Code national de l’énergie pour les bâtiments (CNÉB) – 2015
Tableau 5.2.5.3. – Épaisseur minimale du calorifuge pour tuyauterie
La démarche du CNÉB est différente de celle de la norme ASHRAE 90.1, ainsi :
- La valeur R annoncée par les fabricants de tuyaux de plastique n’est pas reconnue par le CNÉB. La valeur isolante du tuyau de plastique n’est pas traitée différemment de celle d’un tuyau d’acier ou de cuivre.
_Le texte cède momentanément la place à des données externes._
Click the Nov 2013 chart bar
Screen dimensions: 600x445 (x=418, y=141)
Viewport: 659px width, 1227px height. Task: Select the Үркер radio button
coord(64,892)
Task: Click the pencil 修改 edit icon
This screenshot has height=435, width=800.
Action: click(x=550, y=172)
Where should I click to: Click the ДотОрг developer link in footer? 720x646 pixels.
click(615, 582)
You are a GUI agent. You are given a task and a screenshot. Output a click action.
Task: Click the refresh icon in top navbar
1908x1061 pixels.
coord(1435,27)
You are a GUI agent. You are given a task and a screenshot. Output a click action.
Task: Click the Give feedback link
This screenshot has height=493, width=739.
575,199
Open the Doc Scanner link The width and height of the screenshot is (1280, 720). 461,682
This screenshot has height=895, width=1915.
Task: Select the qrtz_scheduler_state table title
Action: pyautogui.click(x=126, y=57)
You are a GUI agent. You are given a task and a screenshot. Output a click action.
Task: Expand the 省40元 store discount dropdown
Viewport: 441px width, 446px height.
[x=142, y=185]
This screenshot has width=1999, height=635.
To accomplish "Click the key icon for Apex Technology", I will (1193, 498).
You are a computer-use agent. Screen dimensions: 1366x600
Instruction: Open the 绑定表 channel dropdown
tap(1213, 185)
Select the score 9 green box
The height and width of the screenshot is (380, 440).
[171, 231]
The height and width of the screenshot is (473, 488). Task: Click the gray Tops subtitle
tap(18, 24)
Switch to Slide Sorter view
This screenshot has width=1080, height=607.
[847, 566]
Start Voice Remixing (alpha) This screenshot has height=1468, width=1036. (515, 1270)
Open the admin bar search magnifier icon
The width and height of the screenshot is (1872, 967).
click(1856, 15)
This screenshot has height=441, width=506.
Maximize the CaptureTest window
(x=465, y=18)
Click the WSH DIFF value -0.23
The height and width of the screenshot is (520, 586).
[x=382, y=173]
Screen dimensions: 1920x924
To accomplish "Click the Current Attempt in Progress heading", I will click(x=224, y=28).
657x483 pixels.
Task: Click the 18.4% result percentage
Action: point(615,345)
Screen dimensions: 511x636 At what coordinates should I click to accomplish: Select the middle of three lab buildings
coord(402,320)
- Les tuyaux non isolés sont permis si la température de fonctionnement se situe entre 16 oC (61 oF) et 41 oC (106 oF) et que la tuyauterie se situe dans un espace conditionné. Par espace conditionné, on désigne l’espace chauffé ou refroidi pour l’occupant humain. Par exemple, si l’espace est conditionné à 22 oC (72 oF), l’écart de température n’est pas assez important pour justifier les frais liés à l’isolation de ces tuyaux. Cela dit, la perte ou le gain de chaleur demeure une réalité. Le concepteur doit tenir compte de tous ces faits et de la possibilité que surviennent des températures inférieures à la température ambiante. Le CNÉB énonce un seuil minimal.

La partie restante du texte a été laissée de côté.